▶ _Task details_: Give back an exact copy of the lines in the records below, from the line that has "Unindent the code" through the line that has "You are a computer-use agent. Image resolution: width=702", and nothing besides.
-- Records supplied follows --
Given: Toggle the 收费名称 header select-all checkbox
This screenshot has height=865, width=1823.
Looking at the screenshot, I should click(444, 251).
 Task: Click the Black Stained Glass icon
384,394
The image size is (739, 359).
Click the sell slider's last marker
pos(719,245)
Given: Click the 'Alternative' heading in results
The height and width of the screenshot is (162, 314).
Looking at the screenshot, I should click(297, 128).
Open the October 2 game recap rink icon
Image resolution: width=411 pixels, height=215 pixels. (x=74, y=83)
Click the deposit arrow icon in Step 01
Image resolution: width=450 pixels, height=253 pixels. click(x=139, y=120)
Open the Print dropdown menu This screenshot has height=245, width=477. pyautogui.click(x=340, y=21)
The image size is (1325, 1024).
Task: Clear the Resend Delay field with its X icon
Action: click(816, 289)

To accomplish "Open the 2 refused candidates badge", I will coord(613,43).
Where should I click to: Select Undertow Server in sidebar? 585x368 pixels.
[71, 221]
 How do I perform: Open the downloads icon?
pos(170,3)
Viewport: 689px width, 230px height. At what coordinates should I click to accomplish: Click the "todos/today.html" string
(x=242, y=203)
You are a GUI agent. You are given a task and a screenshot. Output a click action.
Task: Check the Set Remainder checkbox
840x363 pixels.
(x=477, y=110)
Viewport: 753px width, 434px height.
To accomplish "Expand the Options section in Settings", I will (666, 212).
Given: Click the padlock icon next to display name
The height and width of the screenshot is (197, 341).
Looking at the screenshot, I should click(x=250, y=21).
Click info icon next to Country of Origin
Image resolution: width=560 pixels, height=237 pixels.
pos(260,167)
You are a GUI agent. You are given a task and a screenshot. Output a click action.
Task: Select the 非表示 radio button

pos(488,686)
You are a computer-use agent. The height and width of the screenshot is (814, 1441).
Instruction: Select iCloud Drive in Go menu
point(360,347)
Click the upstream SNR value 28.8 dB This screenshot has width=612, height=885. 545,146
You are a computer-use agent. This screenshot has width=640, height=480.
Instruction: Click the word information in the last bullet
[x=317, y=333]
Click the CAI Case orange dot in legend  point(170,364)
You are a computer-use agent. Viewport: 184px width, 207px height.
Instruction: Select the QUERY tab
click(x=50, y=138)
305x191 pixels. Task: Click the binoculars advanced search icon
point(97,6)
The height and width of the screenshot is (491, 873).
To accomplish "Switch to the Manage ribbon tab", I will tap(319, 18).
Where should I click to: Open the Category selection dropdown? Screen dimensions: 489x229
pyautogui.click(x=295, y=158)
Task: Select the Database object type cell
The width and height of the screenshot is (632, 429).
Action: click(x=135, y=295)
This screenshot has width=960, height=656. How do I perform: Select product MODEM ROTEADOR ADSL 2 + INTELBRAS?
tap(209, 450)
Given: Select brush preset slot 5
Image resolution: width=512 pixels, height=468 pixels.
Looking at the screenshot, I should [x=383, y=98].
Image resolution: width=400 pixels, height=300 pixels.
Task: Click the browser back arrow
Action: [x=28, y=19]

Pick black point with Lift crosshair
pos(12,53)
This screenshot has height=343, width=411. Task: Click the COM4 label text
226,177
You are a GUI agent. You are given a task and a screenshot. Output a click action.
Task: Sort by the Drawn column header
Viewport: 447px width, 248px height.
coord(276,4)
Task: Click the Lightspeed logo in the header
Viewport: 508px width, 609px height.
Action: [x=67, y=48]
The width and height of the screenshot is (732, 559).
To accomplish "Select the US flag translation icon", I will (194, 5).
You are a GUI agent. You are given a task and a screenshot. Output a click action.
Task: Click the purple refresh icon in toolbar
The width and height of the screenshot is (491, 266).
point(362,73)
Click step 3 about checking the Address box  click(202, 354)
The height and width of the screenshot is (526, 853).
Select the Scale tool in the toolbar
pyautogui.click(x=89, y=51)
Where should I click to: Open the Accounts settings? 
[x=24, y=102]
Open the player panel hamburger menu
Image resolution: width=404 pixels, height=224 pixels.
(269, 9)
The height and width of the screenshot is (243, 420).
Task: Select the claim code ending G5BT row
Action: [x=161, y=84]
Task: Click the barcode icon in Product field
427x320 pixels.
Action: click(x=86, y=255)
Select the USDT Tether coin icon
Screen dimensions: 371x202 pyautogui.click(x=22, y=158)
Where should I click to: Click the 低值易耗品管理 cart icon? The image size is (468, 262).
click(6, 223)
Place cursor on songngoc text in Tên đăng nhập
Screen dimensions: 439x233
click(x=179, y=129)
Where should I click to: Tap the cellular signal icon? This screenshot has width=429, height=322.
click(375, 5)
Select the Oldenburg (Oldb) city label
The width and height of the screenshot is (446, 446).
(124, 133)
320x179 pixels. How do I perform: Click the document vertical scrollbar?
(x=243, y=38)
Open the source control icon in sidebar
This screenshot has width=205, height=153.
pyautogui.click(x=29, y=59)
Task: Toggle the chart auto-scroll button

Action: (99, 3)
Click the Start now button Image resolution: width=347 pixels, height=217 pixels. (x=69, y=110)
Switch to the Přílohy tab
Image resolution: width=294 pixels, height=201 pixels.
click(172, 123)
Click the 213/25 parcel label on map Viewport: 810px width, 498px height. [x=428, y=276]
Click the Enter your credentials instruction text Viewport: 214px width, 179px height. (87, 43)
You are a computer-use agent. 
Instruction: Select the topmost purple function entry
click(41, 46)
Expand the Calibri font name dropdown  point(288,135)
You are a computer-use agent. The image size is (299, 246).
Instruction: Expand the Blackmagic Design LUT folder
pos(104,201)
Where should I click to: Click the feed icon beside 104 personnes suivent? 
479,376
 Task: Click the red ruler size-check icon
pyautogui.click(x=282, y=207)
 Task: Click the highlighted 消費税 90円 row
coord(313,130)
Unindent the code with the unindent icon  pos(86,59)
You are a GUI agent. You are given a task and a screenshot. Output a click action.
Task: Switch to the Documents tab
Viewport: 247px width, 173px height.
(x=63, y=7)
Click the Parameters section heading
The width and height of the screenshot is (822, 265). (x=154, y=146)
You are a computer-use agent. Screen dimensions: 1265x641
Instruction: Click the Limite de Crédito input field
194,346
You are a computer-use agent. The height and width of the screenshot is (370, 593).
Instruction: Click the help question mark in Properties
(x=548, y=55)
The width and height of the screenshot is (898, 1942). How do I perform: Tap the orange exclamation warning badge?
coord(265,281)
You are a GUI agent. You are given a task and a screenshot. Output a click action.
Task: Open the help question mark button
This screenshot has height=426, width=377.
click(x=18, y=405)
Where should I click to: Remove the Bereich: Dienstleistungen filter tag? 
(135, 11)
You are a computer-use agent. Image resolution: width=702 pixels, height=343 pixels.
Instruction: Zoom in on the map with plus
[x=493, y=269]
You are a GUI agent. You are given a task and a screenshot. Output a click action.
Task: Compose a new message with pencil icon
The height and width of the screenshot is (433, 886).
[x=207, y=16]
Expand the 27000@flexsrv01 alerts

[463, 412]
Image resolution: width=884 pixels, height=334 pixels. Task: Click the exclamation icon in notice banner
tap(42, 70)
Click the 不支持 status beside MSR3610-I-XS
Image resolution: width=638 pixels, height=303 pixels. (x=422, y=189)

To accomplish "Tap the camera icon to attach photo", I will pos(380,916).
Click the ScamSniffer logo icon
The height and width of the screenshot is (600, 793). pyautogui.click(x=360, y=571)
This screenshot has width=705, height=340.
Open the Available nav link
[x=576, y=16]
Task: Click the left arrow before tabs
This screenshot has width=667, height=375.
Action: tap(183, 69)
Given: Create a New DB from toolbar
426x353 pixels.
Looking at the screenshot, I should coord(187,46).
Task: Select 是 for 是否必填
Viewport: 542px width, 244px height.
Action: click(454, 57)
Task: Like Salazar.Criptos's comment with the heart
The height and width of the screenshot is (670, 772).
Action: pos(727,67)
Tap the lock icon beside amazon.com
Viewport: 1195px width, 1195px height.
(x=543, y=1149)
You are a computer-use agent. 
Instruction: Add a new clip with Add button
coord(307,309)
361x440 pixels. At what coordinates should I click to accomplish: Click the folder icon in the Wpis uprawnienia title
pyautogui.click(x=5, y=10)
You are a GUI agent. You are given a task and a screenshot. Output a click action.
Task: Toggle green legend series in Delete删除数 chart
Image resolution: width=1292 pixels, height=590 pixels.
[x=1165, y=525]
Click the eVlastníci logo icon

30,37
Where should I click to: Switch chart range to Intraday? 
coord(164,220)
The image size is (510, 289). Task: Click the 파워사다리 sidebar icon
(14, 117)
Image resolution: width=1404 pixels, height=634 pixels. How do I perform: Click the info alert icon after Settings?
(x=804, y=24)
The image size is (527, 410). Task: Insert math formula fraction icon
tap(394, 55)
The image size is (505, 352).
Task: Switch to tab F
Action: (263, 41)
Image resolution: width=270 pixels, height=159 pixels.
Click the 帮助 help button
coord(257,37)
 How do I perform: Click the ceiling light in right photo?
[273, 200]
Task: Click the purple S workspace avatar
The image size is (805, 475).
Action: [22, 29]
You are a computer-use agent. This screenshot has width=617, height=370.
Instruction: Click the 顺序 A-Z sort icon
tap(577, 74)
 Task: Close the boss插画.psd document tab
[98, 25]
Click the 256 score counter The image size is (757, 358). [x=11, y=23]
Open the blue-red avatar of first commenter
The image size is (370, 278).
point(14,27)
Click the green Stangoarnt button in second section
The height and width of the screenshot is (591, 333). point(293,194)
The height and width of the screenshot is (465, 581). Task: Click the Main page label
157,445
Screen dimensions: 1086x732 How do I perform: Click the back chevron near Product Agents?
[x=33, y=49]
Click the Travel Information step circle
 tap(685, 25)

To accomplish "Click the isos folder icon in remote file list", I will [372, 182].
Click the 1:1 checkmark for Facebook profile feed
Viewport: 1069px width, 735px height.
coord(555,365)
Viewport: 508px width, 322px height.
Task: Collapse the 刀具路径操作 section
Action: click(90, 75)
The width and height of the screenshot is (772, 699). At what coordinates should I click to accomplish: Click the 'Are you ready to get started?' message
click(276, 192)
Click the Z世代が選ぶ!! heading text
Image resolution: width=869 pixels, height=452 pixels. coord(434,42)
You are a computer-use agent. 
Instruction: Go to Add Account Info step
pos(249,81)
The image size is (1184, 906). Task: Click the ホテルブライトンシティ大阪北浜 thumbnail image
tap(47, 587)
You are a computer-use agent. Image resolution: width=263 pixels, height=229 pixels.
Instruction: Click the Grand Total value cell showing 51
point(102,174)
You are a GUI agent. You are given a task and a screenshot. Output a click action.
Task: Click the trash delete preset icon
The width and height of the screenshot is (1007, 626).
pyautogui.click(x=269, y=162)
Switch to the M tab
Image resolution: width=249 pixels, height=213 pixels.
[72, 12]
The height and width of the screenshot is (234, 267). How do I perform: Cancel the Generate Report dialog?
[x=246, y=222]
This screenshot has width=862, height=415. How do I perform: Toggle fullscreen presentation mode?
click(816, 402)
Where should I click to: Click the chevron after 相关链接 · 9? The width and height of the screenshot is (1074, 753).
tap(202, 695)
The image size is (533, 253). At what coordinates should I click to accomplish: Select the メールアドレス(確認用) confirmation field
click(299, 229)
-- Records supplied concluded --
▶ _Reply to the exercise_:
Unindent the code with the unindent icon  pos(86,59)
You are a GUI agent. You are given a task and a screenshot. Output a click action.
Task: Switch to the Documents tab
Viewport: 247px width, 173px height.
(x=63, y=7)
Click the Parameters section heading
The width and height of the screenshot is (822, 265). (x=154, y=146)
You are a computer-use agent. Screen dimensions: 1265x641
Instruction: Click the Limite de Crédito input field
194,346
You are a computer-use agent. The height and width of the screenshot is (370, 593).
Instruction: Click the help question mark in Properties
(x=548, y=55)
The width and height of the screenshot is (898, 1942). How do I perform: Tap the orange exclamation warning badge?
coord(265,281)
You are a GUI agent. You are given a task and a screenshot. Output a click action.
Task: Open the help question mark button
This screenshot has height=426, width=377.
click(x=18, y=405)
Where should I click to: Remove the Bereich: Dienstleistungen filter tag? 
(135, 11)
You are a computer-use agent. Image resolution: width=702 pixels, height=343 pixels.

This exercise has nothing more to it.